L’indagine riguarda anche altri aspetti, come il numero di giorni consecutivi necessari per ricaricare completamente le batterie: gli italiani rispondono 9,2 giorni, uno dei risultati più bassi in Europa rispetto alla media di 13,4 giorni. Paesi come Spagna, Polonia e Svezia arrivano a indicare la necessità di oltre due settimane di ferie consecutive per recuperare pienamente.

I dati sulle ferie fanno scopa con lo European Always-On Workforce 2026 de ilCVperfetto, che analizza il rapporto dei lavoratori europei con gli orari di lavoro, le ferie, la malattia e la disponibilità richiesta anche al di fuori della normale giornata lavorativa. Una modalità di connessione comunque che rischia di avere, anche in questo caso, strascichi sulla salute e sul benessere.

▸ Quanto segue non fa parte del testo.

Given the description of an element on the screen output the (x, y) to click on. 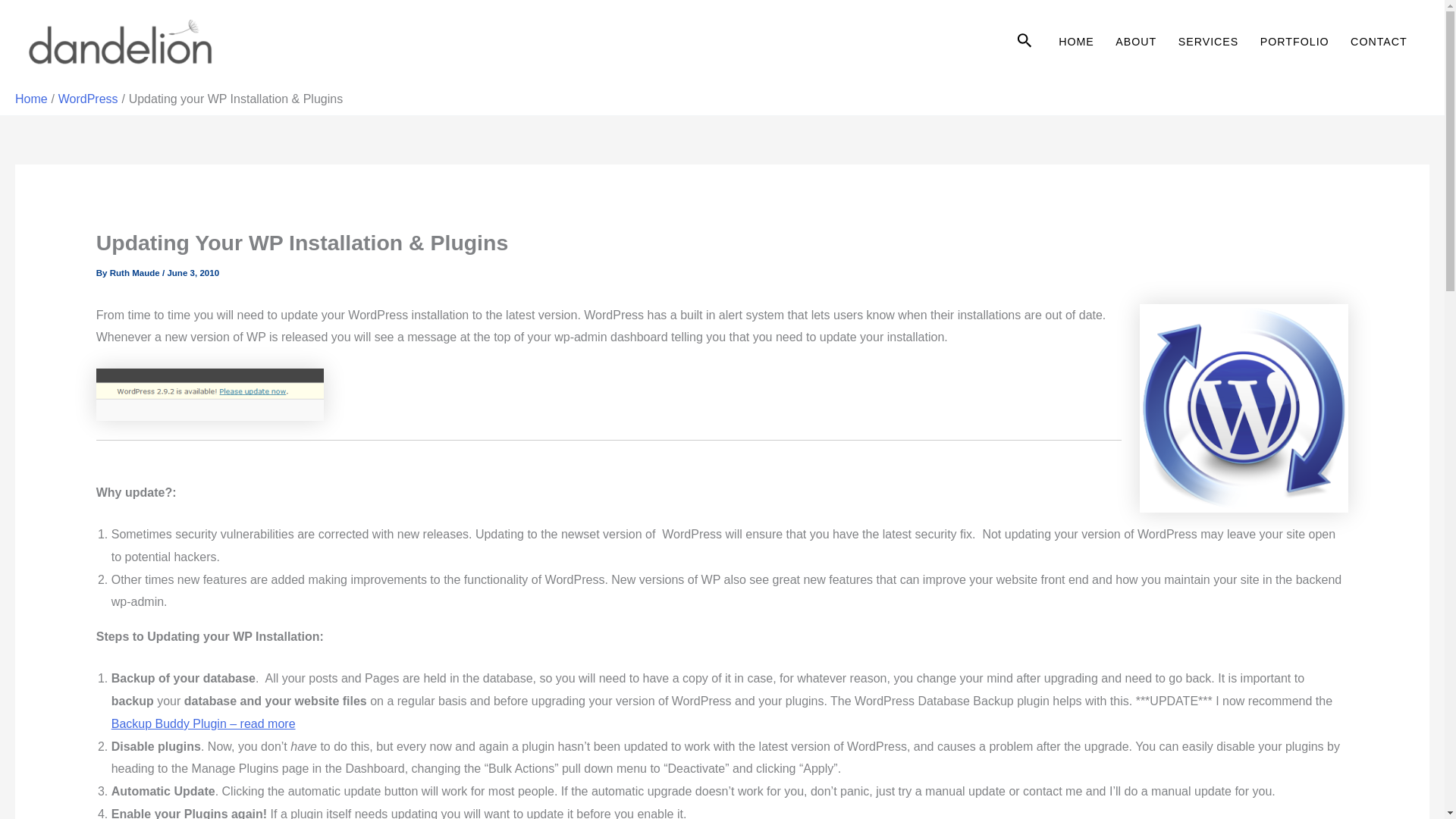
CONTACT (1378, 41)
PORTFOLIO (1294, 41)
Ruth Maude (135, 272)
Home (31, 98)
SERVICES (1208, 41)
WordPress (87, 98)
Given the description of an element on the screen output the (x, y) to click on. 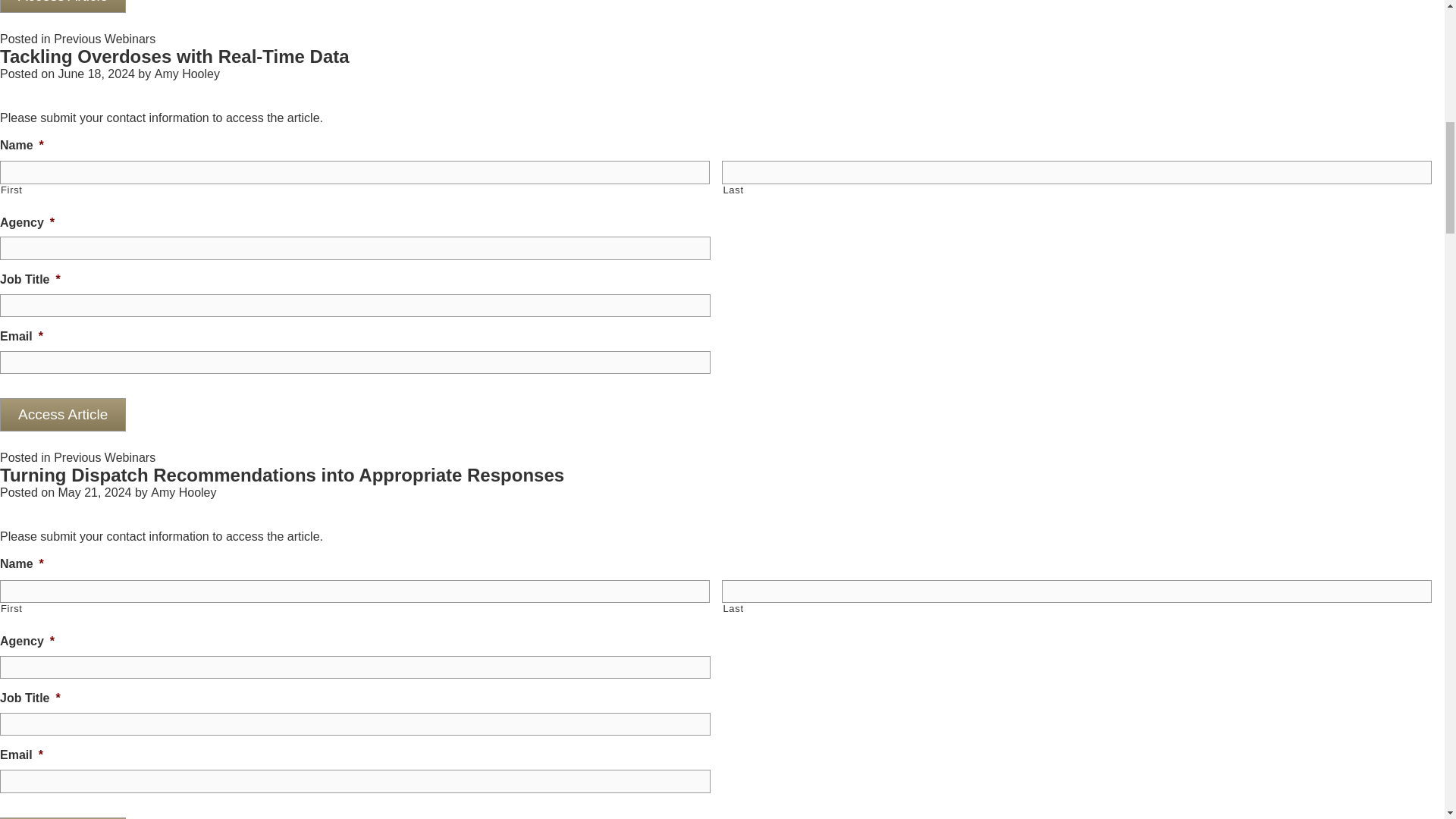
Access Article (62, 414)
June 18, 2024 (95, 73)
Turning Dispatch Recommendations into Appropriate Responses (282, 475)
Previous Webinars (104, 457)
Access Article (62, 818)
Access Article (62, 6)
Previous Webinars (104, 38)
Access Article (62, 818)
Amy Hooley (183, 492)
May 21, 2024 (94, 492)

Tra i risultati che emergono, c’è appunto l’85% dei dipendenti dichiara di aver continuato a lavorare nonostante non si sentisse bene, invece di prendersi un giorno di malattia. E il 78% che trova difficile, almeno qualche volta, disconnettersi mentalmente dal lavoro durante il tempo libero. Anche durante le ferie emerge che il 63% dei dipendenti continua a pensare o occuparsi in qualche modo del lavoro pur se è in vacanza. Sempre più persone lavorano oltre l’orario previsto: l’88% dei dipendenti occasionalmente lavora al di fuori dell’orario stabilito.